Lojban

From The Toaq Wiki
coi
Jadı!
.i do mo
Hıa súq? (≈ Foa súq hí?)
.i mi tcidu su'o cukta
Noaq jí sá kue.
.i xu do nelci le kosta poi mi dasni ke'a
Ma cho súq jáke, ꝡë geı jí hóa?

Lojban (󱚼󱛊󱛃󱚾󱚹󱚲󱚺󱛂 Lójıbaq) is a loglang from the nineties. It was inspired by, and born out of a surreal legal conflict with, Loglan. Originally described in The Complete Lojban Language ("the CLL"), the language has since developed into a family of closely-related unofficial dialects. It boasts dozens of speakers, and remains the most popular loglang as of 202X.

Officially, Lojban is managed by a dysfunctional non-profit called the Logical Language Group ("the LLG").

Hoemaı, as la selpahi, was an active Lojban speaker and LLG member in the 2010s, and worked on various reforms that sought to simplify the language or give its semantics more rigor. Eventually, their efforts turned toward creating Toaq — a new loglang unburdened by the design quirks of Lojban. Many Toaqists are also (ex-)Lojbanists.

Properties

Lojban's noteworthy characteristics versus Toaq include the following:

  • A mostly-lowercase orthography with . and ' as part of the alphabet.
  • An elaborate morphology where particles, roots, compounds, loans, and names all have different word shapes.
  • A tense system that tries to unify space and time.
  • Compound words are formed by combining affix forms of roots: cukta (book) + pagbu (part) = ckupau (chapter).
  • Placing verbs side-by-side makes a tanru, a sort of semantically very loose serial verb construction: cukta pagbu (book part) could mean "part of a book" or "part where the books are" or "the part concerning books", et cetera. These are very common.
  • Many "spoken emoticon" words like .ui (yay!) and .u'u (sorry) and .a'o (I hope). They are like interjections that paint specific constituents with emotional connotation.
  • There are many circumfix constructions whose trailing particles (terminators) can be omitted depending on context. For example, ë … in Lojban is nu ... kei, but the kei may often be covert.
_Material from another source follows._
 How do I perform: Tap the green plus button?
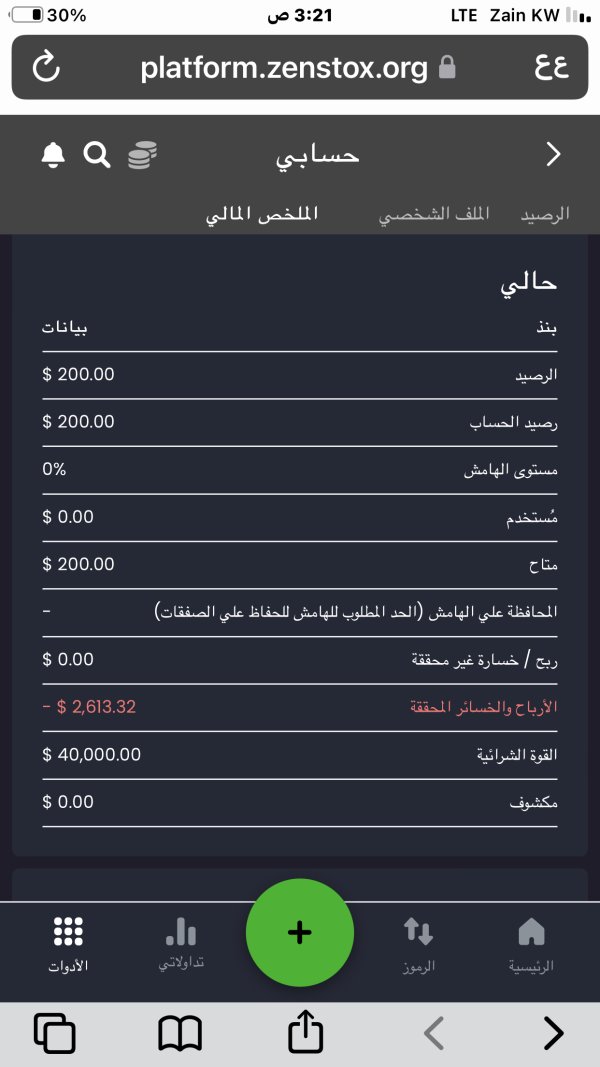300,932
The CLL is a big book, but it leaves a lot unsaid about turning parses into logical formulas. A lot of time is spent unpacking Lojban's more baroque features, such as an algorithm that assigns scores to compound words, a mathematical sub-language, or "tense journeys". While concepts such as negation and scope are explained in depth informally, their interactions are often left vague. The most developed "semantic parser" (a Kuna equivalent) for Lojban is la tersmu.